For direct use with transformers, you can easily get started with the following steps.

  • Firstly, you need to install transformers via the command below with pip.

    pip install -U transformers
  • Right now, you can start using the model directly.

    import torch
    from transformers import (
        AutoModelForCausalLM,
        AutoTokenizer,
    )
    
    base_model = "swap-uniba/LLaMAntino-3-ANITA-8B-Inst-DPO-ITA"
    model = AutoModelForCausalLM.from_pretrained(
        base_model,
        torch_dtype=torch.bfloat16,
        device_map="auto",
    )
    tokenizer = AutoTokenizer.from_pretrained(base_model)
    
    sys = "Sei un an assistente AI per la lingua Italiana di nome LLaMAntino-3 ANITA " \
        "(Advanced Natural-based interaction for the ITAlian language)." \
        " Rispondi nella lingua usata per la domanda in modo chiaro, semplice ed esaustivo."
    
    messages = [
        {"role": "system", "content": sys},
        {"role": "user", "content": "Chi è Carlo Magno?"}
    ]
    
    #Method 1
    prompt = tokenizer.apply_chat_template(messages, tokenize=False, add_generation_prompt=True)
    inputs = tokenizer(prompt, return_tensors="pt", add_special_tokens=False)
    for k,v in inputs.items():
        inputs[k] = v.cuda()
    outputs = model.generate(**inputs, max_new_tokens=512, do_sample=True, top_p=0.9, temperature=0.6)
    results = tokenizer.batch_decode(outputs)[0]
    print(results)
    
    #Method 2
    import transformers
    pipe = transformers.pipeline(
        model=model,
        tokenizer=tokenizer,
        return_full_text=False, # langchain expects the full text
        task='text-generation',
        max_new_tokens=512, # max number of tokens to generate in the output
        temperature=0.6,  #temperature for more or less creative answers
        do_sample=True,
        top_p=0.9,
    )
    
    sequences = pipe(messages)
    for seq in sequences:
        print(f"{seq['generated_text']}")
  • Additionally, you can also use a model with 4bit quantization to reduce the required resources at least.
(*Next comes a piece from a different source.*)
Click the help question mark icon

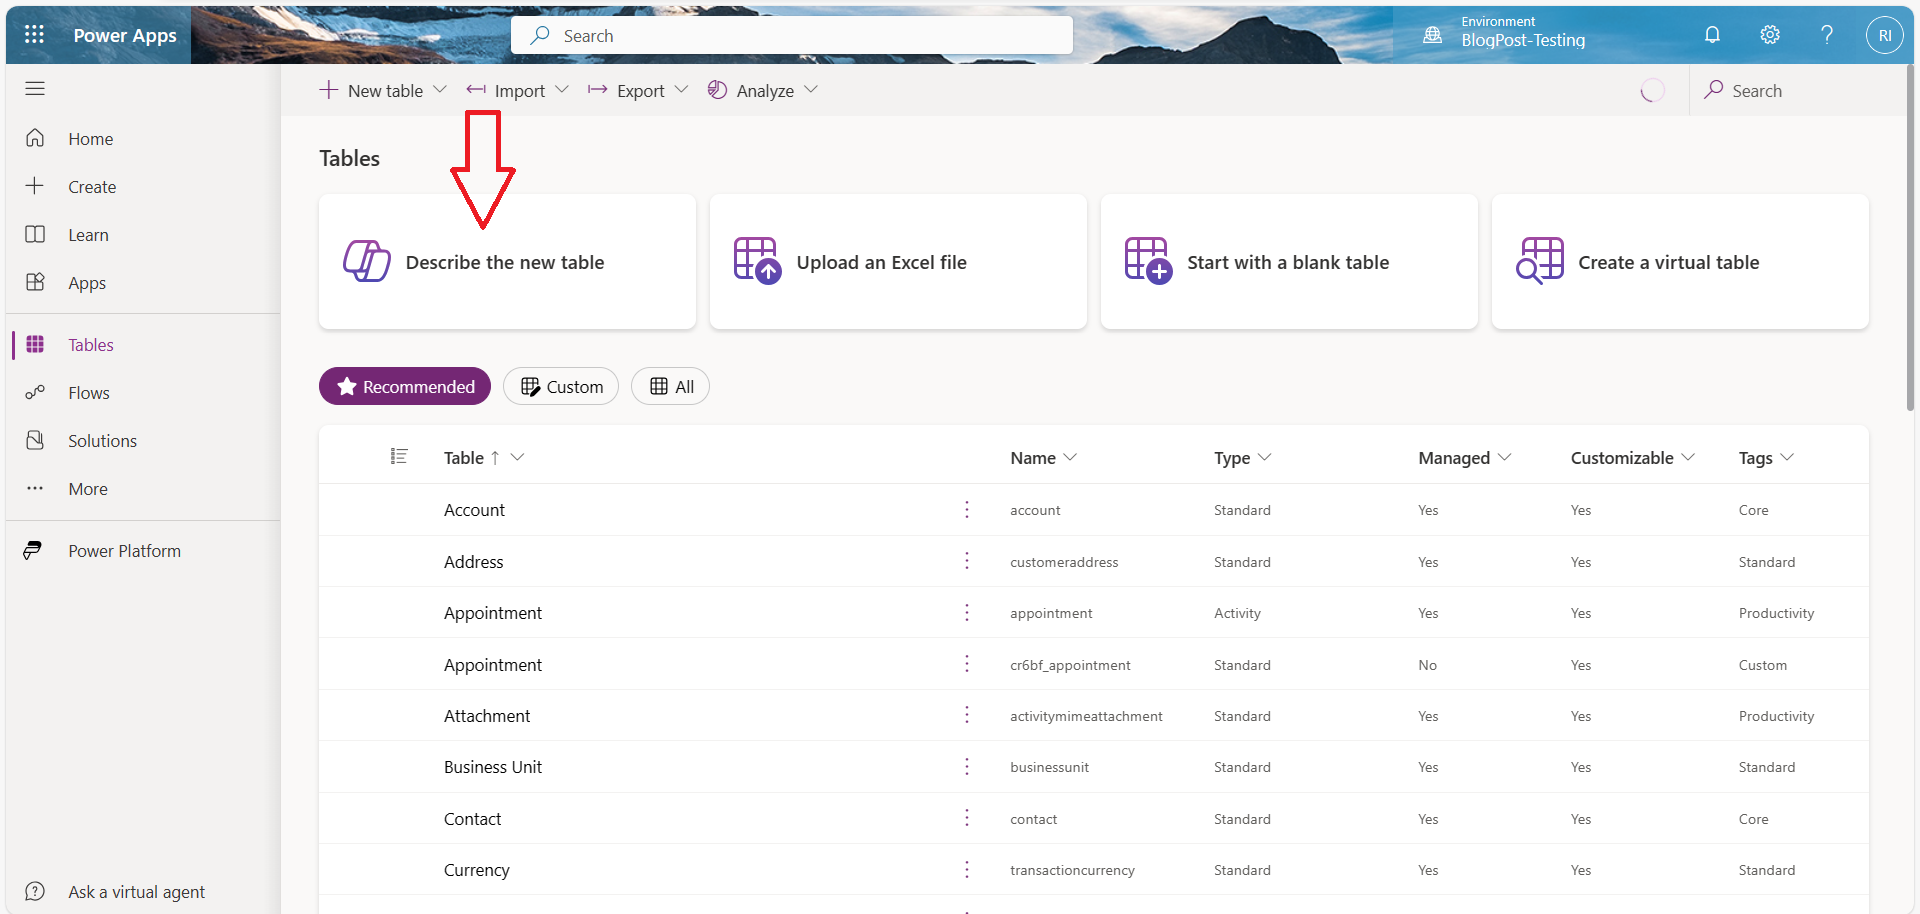1827,35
You can start with the code below.

    import torch
    from transformers import (
        AutoModelForCausalLM,
        AutoTokenizer,
        BitsAndBytesConfig,
    )
    
    base_model = "swap-uniba/LLaMAntino-3-ANITA-8B-Inst-DPO-ITA"
    bnb_config = BitsAndBytesConfig(
        load_in_4bit=True,
        bnb_4bit_quant_type="nf4",
        bnb_4bit_compute_dtype=torch.bfloat16,
        bnb_4bit_use_double_quant=False,
    )
    model = AutoModelForCausalLM.from_pretrained(
        base_model,
        quantization_config=bnb_config,
        device_map="auto",
    )
    tokenizer = AutoTokenizer.from_pretrained(base_model)
    
    sys = "Sei un an assistente AI per la lingua Italiana di nome LLaMAntino-3 ANITA " \
          "(Advanced Natural-based interaction for the ITAlian language)." \
          " Rispondi nella lingua usata per la domanda in modo chiaro, semplice ed esaustivo."
      
    messages = [
        {"role": "system", "content": sys},
        {"role": "user", "content": "Chi è Carlo Magno?"}
    ]
    
    #Method 1
    prompt = tokenizer.apply_chat_template(messages, tokenize=False, add_generation_prompt=True)
    inputs = tokenizer(prompt, return_tensors="pt", add_special_tokens=False)
    for k,v in inputs.items():
        inputs[k] = v.cuda()
    outputs = model.generate(**inputs, max_new_tokens=512, do_sample=True, top_p=0.9, temperature=0.6)
    results = tokenizer.batch_decode(outputs)[0]
    print(results)
    
    #Method 2
    import transformers
    pipe = transformers.pipeline(
        model=model,
        tokenizer=tokenizer,
        return_full_text=False, # langchain expects the full text
        task='text-generation',
        max_new_tokens=512, # max number of tokens to generate in the output
        temperature=0.6,  #temperature for more or less creative answers
        do_sample=True,
        top_p=0.9,
    )
    
    sequences = pipe(messages)
    for seq in sequences:
        print(f"{seq['generated_text']}")

Evaluation

Open LLM Leaderboard:

Evaluated with lm-evaluation-benchmark-harness for the Open Italian LLMs Leaderboard

   lm_eval --model hf --model_args pretrained=HUGGINGFACE_MODEL_ID  --tasks hellaswag_it,arc_it  --device cuda:0 --batch_size auto:2
   lm_eval --model hf --model_args pretrained=HUGGINGFACE_MODEL_ID  --tasks m_mmlu_it --num_fewshot 5  --device cuda:0 --batch_size auto:2 
Metric Value
Avg. 0.6160
Arc_IT 0.5714
Hellaswag_IT 0.7093
MMLU_IT 0.5672

Unsloth

Unsloth, a great tool that helps us easily develop products, at a lower cost than expected.

Citation instructions

@misc{polignano2024advanced,
      title={Advanced Natural-based interaction for the ITAlian language: LLaMAntino-3-ANITA}, 
      author={Marco Polignano and Pierpaolo Basile and Giovanni Semeraro},
      year={2024},
      eprint={2405.07101},
      archivePrefix={arXiv},
      primaryClass={cs.CL}
}
@misc{basile2023llamantino,
      title={LLaMAntino: LLaMA 2 Models for Effective Text Generation in Italian Language}, 
      author={Pierpaolo Basile and Elio Musacchio and Marco Polignano and Lucia Siciliani and Giuseppe Fiameni and Giovanni Semeraro},
      year={2023},
      eprint={2312.09993},
      archivePrefix={arXiv},
      primaryClass={cs.CL}
}
@article{llama3modelcard,
  title={Llama 3 Model Card},
  author={AI@Meta},
  year={2024},
  url = {https://github.com/meta-llama/llama3/blob/main/MODEL_CARD.md}
}